## EXERCISE INSTRUCTIONS
In the data below, find the line containing "Task: Click the carry-on bag icon"; transcribe it and each line after it exactly, through the last, skipping pictures.

################

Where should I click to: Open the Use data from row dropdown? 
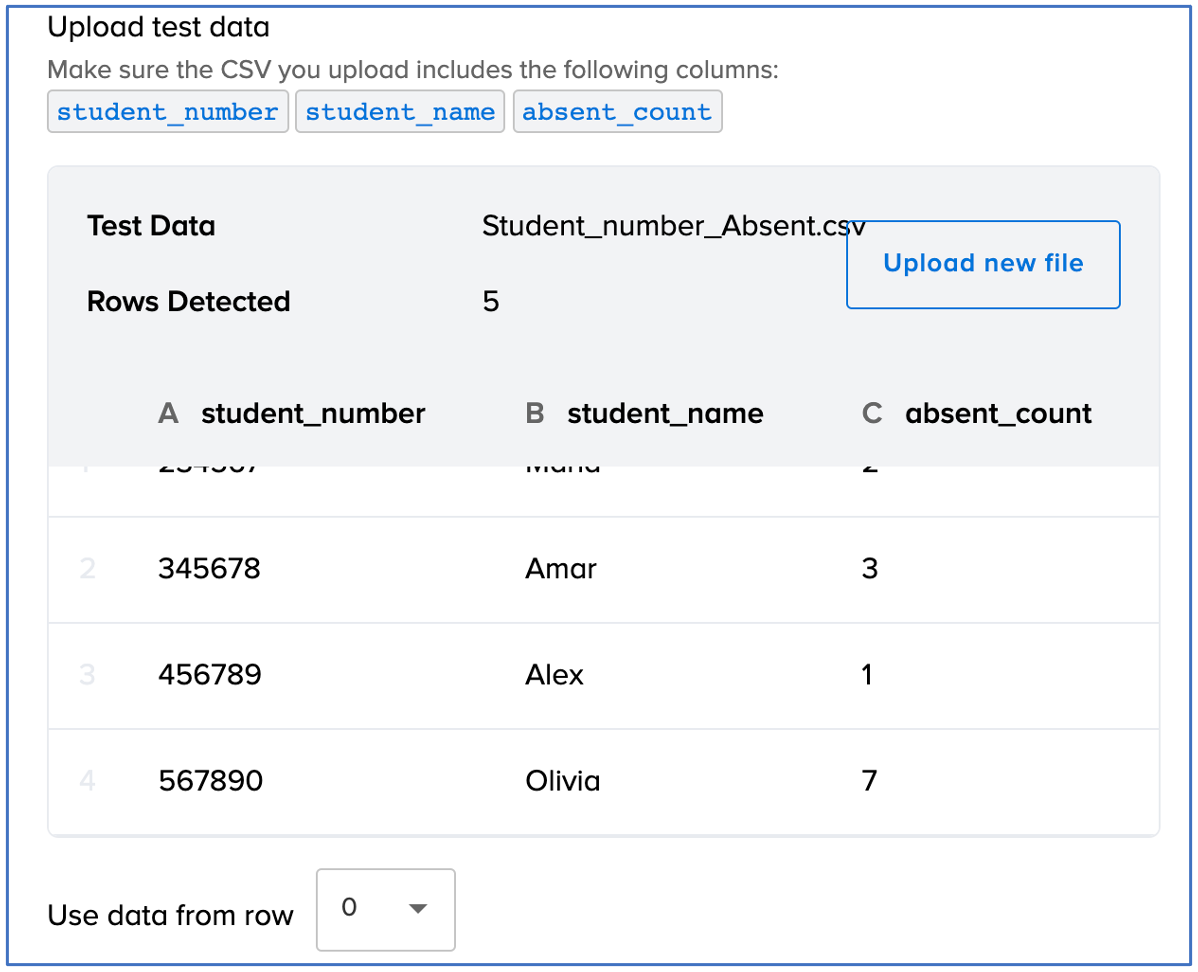tap(385, 909)
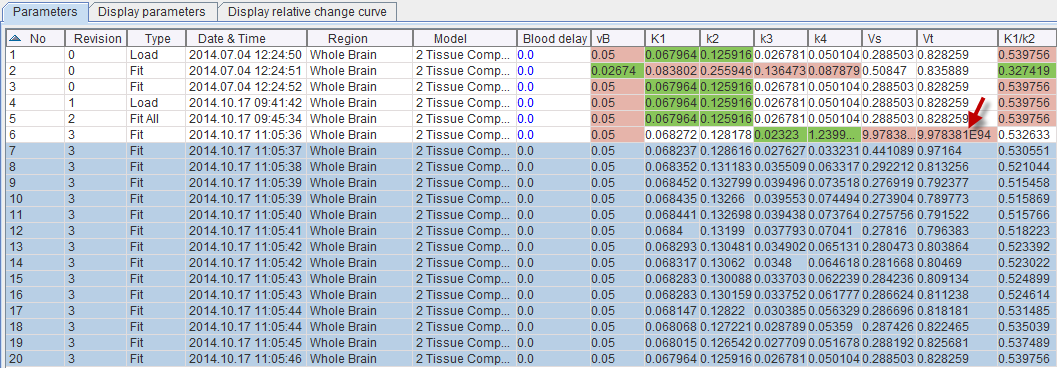Select row 20 timestamp 11:05:46

[246, 359]
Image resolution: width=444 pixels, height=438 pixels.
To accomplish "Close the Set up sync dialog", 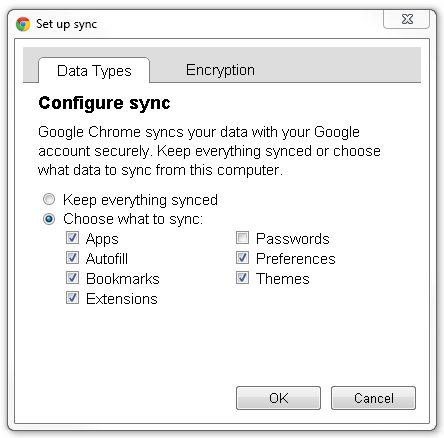I will (407, 19).
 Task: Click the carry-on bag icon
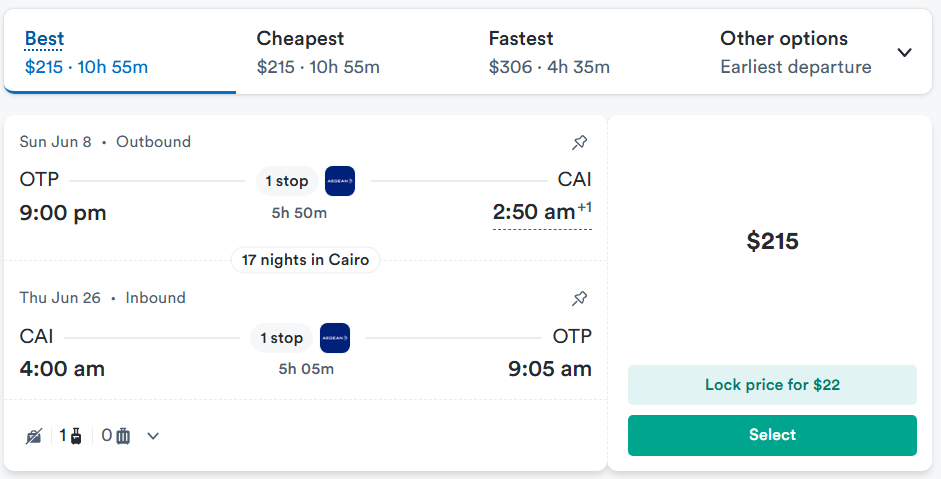pyautogui.click(x=76, y=436)
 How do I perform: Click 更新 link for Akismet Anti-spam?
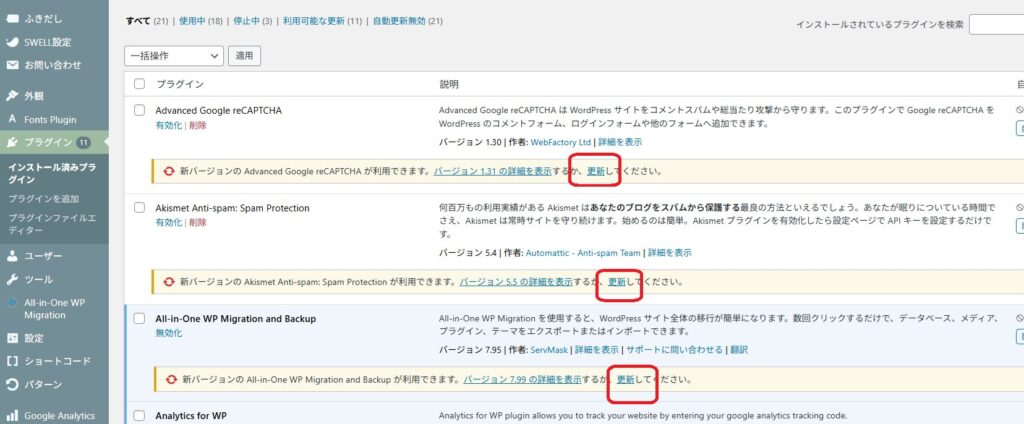coord(617,283)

################

## ANSWER TO THE EXERCISE
 Task: Click the carry-on bag icon
pyautogui.click(x=76, y=436)
 How do I perform: Click 更新 link for Akismet Anti-spam?
coord(617,283)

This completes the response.